# David Kerzel Engine - problems



## Bastelmike (Oct 10, 2012)

Hello All,

I wonder if anyone here has completed the Kerzel Engine?
I'm trying to make a 3D CAD model of it as a base for some metrification. But I must admit I don't come along well because problems in the plans.

For example Base plate:
Some counterbores have a depth so they come dangerously close to the surface. Depending on the radius You manufactured the plate with, they break the opposite surface. I wonder why those counterbores are specified much deeper than standard?

Mike


----------



## Bastelmike (Oct 10, 2012)

Next part Base sides:

The part I gave up CAD work for now - probably correcting this problems would change most dimensions in the drawings.

1) the point given for center of the main bore is outside the base side, and not on the parting line between base side and cap where it should be.
See which dimensions I got after correcting this

2) the threads in those sides interfere with each other.
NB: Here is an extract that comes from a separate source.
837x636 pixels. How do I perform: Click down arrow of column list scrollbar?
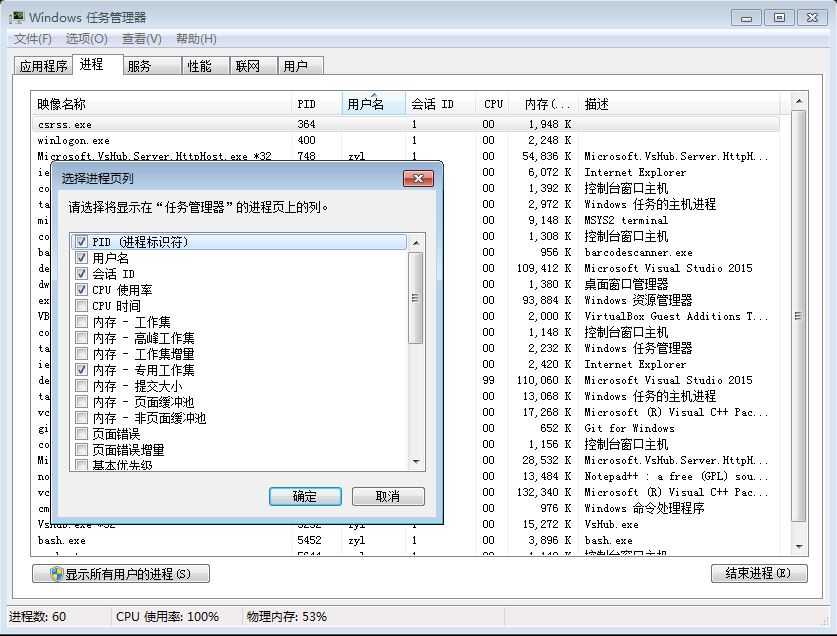coord(416,461)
You'll see in the pics how the part would look after cutting it in two halves. 

View attachment BaseSides 3Drein.pdf


----------



## tel (Oct 10, 2012)

There have been at least three builds described in these august pages.

In my own case I just work around those sorts of problems as I find 'em - from memory I shifted the underside bolts outward in your problem #2

With problem#1 - the point is, in fact, on the part line, but the location is derived from the bottom and tall end of the piece. In truth, I found these pieces a bit of a headache but, in the end, I think I marked out the centre as per the drawing, then worked the angled line in to bisect the point. Been a while now, and I can't really be more exact than that.


----------



## Brian Rupnow (Oct 10, 2012)

There ya go my boy!!! If you are modelling in CAD I can probably send you a .XT parasolid file of the whole engine modelled in Solidworks if you want it.
http://www.homemodelenginemachinist.com/f31/brian-builds-kerzel-hit-miss-i-c-10091/


----------



## Bastelmike (Oct 12, 2012)

Brian Rupnow said:


> There ya go my boy!!! If you are modelling in CAD I can probably send you a .XT parasolid file of the whole engine modelled in Solidworks if you want it.
> http://www.homemodelenginemachinist.com/f31/brian-builds-kerzel-hit-miss-i-c-10091/


 
Hi Brian,

thanks for Your offer. Might be helpful - my CADs can't open Solidworks but I got a viewer for Solidworks. 

@Tel

Did You encounter some problems with the threaded holes in the Cylinder Base Side, these upper #4-40 threads'?
If I'm not mistaken, it looks this way:

Mike


----------



## Brian Rupnow (Oct 12, 2012)

Speaking from my own experience, now is a good time to research bottoming taps. I almost ruined a cylinder for a steam engine I was building by drilling thru into the bore to get deep enough holes to put a thread in. Luckily I was able to sleeve the cylinder and save it. With bottoming taps you can drill a very shallow hole, partially thread it with an ordinary tap untill an ordinary tap "bottoms out" in the hole, then use a "bottoming tap" to finish putting the threads in.---Brian


----------



## Draw-Tech (Oct 31, 2012)

Hi Mike 

Jack from Florida, Have been building same engine and I have drawn it in Autodesk Inventor.As for the holes in the Cylinder body does not mater because the cylinder liner seals it. I will be using water im my engine, but I have added two o-ring grooves in the body, and put silicine seakant on the screws,If you would like a step, iges, or dwt file which can be opened with Design Review downlosded from Autodesk.com for free. Contact me at [email protected] I also have designed a cart for the engine.

Jack

drae-tech on this site. 

View attachment H & M Assembly.pdf


----------



## creast (Feb 19, 2013)

This is a bit late but if anyone wants to download my version (available in SolidWorks or STEP) go to
http://grabcad.com/library/hit-and-miss-engine-kerzel-design--1


----------



## creast (Feb 26, 2013)

Hi Jack,
How far have you got with building the H&M engine?
Mine is almost complete and I am trying to get it to run before I finish it with the regulator bits... no luck so far :-(


----------